Occupy-Aktivisten: Politische Botschaften mit Musik auf dem Münsterplatz | GA-Bonn

Occupy-Aktivisten

Politische Botschaften mit Musik auf dem Münsterplatz

BONN.  Manche saßen auf dem Boden, einige sangen und tanzten mit. Viele Besucher waren beim Einkaufen zufällig vorbeigekommen, um dann doch ein wenig zu bleiben: Am Samstag veranstaltete "Occupy Bonn" in Zusammenarbeit mit "Occupy Cologne" ein Festival auf dem Münsterplatz, um auf ihre politischen Ziele hinzuweisen.

Insgesamt acht Bands spielten beim 'Rockupy'-Festival bis in den Abend hinein auf der Lastwagen-Bühne.

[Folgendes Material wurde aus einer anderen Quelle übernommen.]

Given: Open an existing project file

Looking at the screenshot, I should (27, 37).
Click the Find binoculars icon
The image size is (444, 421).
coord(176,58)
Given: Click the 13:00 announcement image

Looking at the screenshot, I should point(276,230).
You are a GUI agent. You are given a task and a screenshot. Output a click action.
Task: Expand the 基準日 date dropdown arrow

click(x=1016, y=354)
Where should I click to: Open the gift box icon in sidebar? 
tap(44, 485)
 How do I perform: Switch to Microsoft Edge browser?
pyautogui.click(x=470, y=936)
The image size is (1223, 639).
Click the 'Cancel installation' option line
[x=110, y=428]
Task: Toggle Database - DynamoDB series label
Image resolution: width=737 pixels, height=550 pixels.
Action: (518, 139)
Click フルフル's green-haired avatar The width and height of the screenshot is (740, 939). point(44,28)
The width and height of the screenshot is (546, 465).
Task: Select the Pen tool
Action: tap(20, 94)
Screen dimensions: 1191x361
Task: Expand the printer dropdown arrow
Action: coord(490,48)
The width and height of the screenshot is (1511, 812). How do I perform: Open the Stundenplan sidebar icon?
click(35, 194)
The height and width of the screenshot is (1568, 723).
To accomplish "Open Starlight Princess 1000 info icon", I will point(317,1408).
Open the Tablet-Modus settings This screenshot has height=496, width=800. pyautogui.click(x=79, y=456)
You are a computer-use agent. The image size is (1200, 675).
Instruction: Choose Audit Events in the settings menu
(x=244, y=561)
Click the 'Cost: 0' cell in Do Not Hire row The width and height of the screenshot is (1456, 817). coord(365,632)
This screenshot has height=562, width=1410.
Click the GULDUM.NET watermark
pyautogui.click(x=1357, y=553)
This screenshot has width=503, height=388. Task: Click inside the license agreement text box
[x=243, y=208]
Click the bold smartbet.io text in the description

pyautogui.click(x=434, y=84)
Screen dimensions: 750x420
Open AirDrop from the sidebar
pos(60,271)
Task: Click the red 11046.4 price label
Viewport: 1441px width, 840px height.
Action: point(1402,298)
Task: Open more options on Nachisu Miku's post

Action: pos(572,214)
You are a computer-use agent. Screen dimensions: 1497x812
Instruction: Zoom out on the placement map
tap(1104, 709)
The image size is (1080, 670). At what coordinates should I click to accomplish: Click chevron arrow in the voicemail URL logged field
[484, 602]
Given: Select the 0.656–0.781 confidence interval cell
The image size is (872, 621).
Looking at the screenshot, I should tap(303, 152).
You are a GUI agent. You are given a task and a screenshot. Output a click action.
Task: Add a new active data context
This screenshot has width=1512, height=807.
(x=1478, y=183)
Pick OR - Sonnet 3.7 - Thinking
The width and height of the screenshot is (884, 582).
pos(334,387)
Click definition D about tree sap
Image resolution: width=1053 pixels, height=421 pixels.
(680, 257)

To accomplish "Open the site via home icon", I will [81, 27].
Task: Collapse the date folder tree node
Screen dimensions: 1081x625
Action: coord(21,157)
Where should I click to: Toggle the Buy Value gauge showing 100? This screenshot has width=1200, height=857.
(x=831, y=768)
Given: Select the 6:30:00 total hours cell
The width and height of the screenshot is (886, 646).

Foto: Volker Lannert

"Wir wollen auf den Abbau von Kultur in dieser Stadt aufmerksam machen und darauf, dass für die Menschen zu wenig Geld ausgegeben wird", so Mitorganisator Ulrich Franz von der Bonner Occupy-Bewegung. Das Datum des "Rockupy"-Festivals war nicht zufällig gewählt: An diesem Wochenende wäre die Rheinkultur 30 Jahre alt geworden.

Insgesamt acht Bands aus der Region traten auf, die Besucher mussten sich aber anfangs etwas gedulden: Die Aktion startete mit einer Stunde Verzögerung, da der Transporter mit der Bühne Verspätung hatte.

Bis spät in den Abend hörten die Zuschauer danach nicht nur Musik von Reggae bis Rock, sondern auch Vorträge zum Fiskalpakt und zum Sozialabbau in Deutschland: "Der Ansatz der Veranstaltung ist gut, es muss sich ja wirklich etwas ändern im ökonomischen Bereich", fand Besucher Wolfgang Karras. Er war zufällig vorbeigekommen und dann doch neugierig geworden.